2.) Integrated planning
Optimizing investment decisions between centralized and distributed resources requires a better integration of distributed resource potential and distribution system investment options into integrated resource planning. This is beginning to happen already. FERC Order 1000 requires transmission providers to give comparable consideration to non-transmission alternatives such as energy efficiency, demand response, and other forms of distributed resources. In Hawaii, rocketing levels of distributed solar PV applications have led the Hawaiian Electric Company (HECO) to integrate its interconnection and distribution planning processes in a proactive approach that will optimize distribution investments given likely V deployment. Increasingly, these and other integrated distribution planning approaches will be required to allow competition from distributed resources.
3.) A more granular grid
Grid intelligence coupled with growing shares of distributed resources may drive a transition to an increasingly granular grid where distributed coordination provides the system-level operability that today requires top-down control. These concepts are being tested around the world today. In the Netherlands, a pilot program called PowerMatchingCity is using smart grid technology to create a peer-based transactive energy grid that uses a five-minute market platform to balance supply and demand in distributed clusters with the help of intelligent “agents” that manage the energy devices owned by customers. Here in the U.S., the Pacific Northwest Smart Grid Demonstration Project is developing a two-way communication system that uses signals to distribute decision-making throughout the electric grid.
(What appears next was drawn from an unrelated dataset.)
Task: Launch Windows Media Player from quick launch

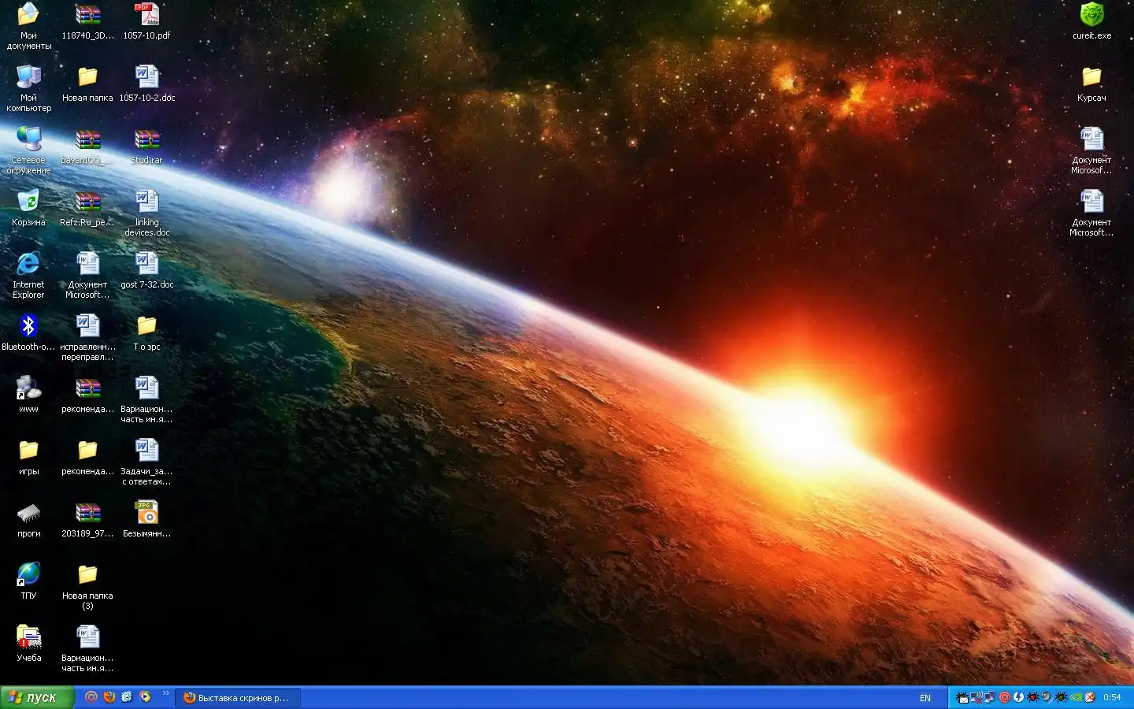Action: (x=145, y=696)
When coupled with microgrids that can fractally break apart from the macrogrid and seamlessly reconnect, grid operations could become truly decentralized. A report from Navigant indicates that microgrids, while currently a niche application, are expected to grow in market size from $10 billion in 2013 to $40 billion by the end of the decade.
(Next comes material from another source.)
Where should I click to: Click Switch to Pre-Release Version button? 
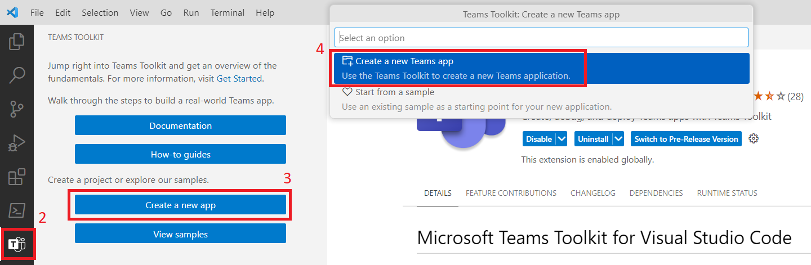(x=686, y=139)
Ultimately, these changes will drive the need for more sophisticated coordination between greater and greater numbers of actors and resources. Further, as customers transition from consumers to prosumers, utilities must develop new approaches to customer engagement and, in fact, new types of customer relationships that are more interactive and driven by value-based transactions. All in all, utilities must become increasingly nimble, transparent, and service-focused to thrive in a more distributed future.
Lena Hansen is a principal with the Rocky Mountain Institute’s electricity practice. The Rocky Mountain Institute is an independent, entrepreneurial, nonprofit, 501( c ) (3) think-and-do tank co-founded in 1982 by Amory Lovins.